**Task brief**
In full and without edits, write out the data that follows.
■ ■ ■
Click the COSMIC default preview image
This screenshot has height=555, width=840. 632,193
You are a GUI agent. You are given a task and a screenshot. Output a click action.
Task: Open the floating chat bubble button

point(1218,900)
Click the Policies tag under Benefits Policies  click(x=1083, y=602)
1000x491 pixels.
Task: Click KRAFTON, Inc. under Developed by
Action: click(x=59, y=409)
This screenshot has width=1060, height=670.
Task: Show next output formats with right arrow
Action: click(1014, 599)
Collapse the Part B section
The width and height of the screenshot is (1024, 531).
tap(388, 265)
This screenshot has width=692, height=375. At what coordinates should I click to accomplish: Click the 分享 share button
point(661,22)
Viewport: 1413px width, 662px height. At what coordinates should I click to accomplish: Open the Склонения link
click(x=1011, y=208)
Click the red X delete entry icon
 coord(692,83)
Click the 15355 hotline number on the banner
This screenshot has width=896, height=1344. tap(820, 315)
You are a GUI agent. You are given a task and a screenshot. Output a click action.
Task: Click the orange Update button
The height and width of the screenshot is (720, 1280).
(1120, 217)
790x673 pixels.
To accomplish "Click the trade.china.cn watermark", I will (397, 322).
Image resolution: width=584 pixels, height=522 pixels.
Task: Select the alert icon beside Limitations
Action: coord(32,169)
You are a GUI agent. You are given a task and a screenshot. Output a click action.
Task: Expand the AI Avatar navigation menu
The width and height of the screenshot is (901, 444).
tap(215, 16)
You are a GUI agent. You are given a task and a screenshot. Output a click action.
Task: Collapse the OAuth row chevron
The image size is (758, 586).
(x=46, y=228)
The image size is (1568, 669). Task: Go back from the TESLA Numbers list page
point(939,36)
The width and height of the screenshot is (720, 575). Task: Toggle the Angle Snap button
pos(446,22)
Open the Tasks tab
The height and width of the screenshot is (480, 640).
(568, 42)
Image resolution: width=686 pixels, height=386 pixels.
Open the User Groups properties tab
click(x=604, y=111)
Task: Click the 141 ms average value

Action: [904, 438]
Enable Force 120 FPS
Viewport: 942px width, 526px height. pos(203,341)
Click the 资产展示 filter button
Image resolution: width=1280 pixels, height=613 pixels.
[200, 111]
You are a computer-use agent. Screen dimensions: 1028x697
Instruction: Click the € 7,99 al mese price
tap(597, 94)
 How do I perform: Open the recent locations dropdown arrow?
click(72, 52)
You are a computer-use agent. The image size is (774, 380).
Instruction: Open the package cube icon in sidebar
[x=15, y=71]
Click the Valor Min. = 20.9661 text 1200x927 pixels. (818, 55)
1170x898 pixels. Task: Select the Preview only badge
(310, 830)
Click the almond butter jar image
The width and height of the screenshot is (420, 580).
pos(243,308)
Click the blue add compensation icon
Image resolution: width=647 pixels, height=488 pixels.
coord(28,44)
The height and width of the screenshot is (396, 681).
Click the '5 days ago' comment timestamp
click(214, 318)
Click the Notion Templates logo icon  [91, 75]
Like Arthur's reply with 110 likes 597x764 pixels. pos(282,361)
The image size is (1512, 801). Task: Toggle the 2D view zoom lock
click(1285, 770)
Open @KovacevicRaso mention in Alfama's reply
■ ■ ■
**Answer to this problem**
Click the COSMIC default preview image
This screenshot has height=555, width=840. 632,193
You are a GUI agent. You are given a task and a screenshot. Output a click action.
Task: Open the floating chat bubble button

point(1218,900)
Click the Policies tag under Benefits Policies  click(x=1083, y=602)
1000x491 pixels.
Task: Click KRAFTON, Inc. under Developed by
Action: click(x=59, y=409)
This screenshot has width=1060, height=670.
Task: Show next output formats with right arrow
Action: click(1014, 599)
Collapse the Part B section
The width and height of the screenshot is (1024, 531).
tap(388, 265)
This screenshot has width=692, height=375. At what coordinates should I click to accomplish: Click the 分享 share button
point(661,22)
Viewport: 1413px width, 662px height. At what coordinates should I click to accomplish: Open the Склонения link
click(x=1011, y=208)
Click the red X delete entry icon
 coord(692,83)
Click the 15355 hotline number on the banner
This screenshot has width=896, height=1344. tap(820, 315)
You are a GUI agent. You are given a task and a screenshot. Output a click action.
Task: Click the orange Update button
The height and width of the screenshot is (720, 1280).
(1120, 217)
790x673 pixels.
To accomplish "Click the trade.china.cn watermark", I will (397, 322).
Image resolution: width=584 pixels, height=522 pixels.
Task: Select the alert icon beside Limitations
Action: coord(32,169)
You are a GUI agent. You are given a task and a screenshot. Output a click action.
Task: Expand the AI Avatar navigation menu
The width and height of the screenshot is (901, 444).
tap(215, 16)
You are a GUI agent. You are given a task and a screenshot. Output a click action.
Task: Collapse the OAuth row chevron
The image size is (758, 586).
(x=46, y=228)
The image size is (1568, 669). Task: Go back from the TESLA Numbers list page
point(939,36)
The width and height of the screenshot is (720, 575). Task: Toggle the Angle Snap button
pos(446,22)
Open the Tasks tab
The height and width of the screenshot is (480, 640).
(568, 42)
Image resolution: width=686 pixels, height=386 pixels.
Open the User Groups properties tab
click(x=604, y=111)
Task: Click the 141 ms average value

Action: [904, 438]
Enable Force 120 FPS
Viewport: 942px width, 526px height. pos(203,341)
Click the 资产展示 filter button
Image resolution: width=1280 pixels, height=613 pixels.
[200, 111]
You are a computer-use agent. Screen dimensions: 1028x697
Instruction: Click the € 7,99 al mese price
tap(597, 94)
 How do I perform: Open the recent locations dropdown arrow?
click(72, 52)
You are a computer-use agent. The image size is (774, 380).
Instruction: Open the package cube icon in sidebar
[x=15, y=71]
Click the Valor Min. = 20.9661 text 1200x927 pixels. (818, 55)
1170x898 pixels. Task: Select the Preview only badge
(310, 830)
Click the almond butter jar image
The width and height of the screenshot is (420, 580).
pos(243,308)
Click the blue add compensation icon
Image resolution: width=647 pixels, height=488 pixels.
coord(28,44)
The height and width of the screenshot is (396, 681).
Click the '5 days ago' comment timestamp
click(214, 318)
Click the Notion Templates logo icon  [91, 75]
Like Arthur's reply with 110 likes 597x764 pixels. pos(282,361)
The image size is (1512, 801). Task: Toggle the 2D view zoom lock
click(1285, 770)
Open @KovacevicRaso mention in Alfama's reply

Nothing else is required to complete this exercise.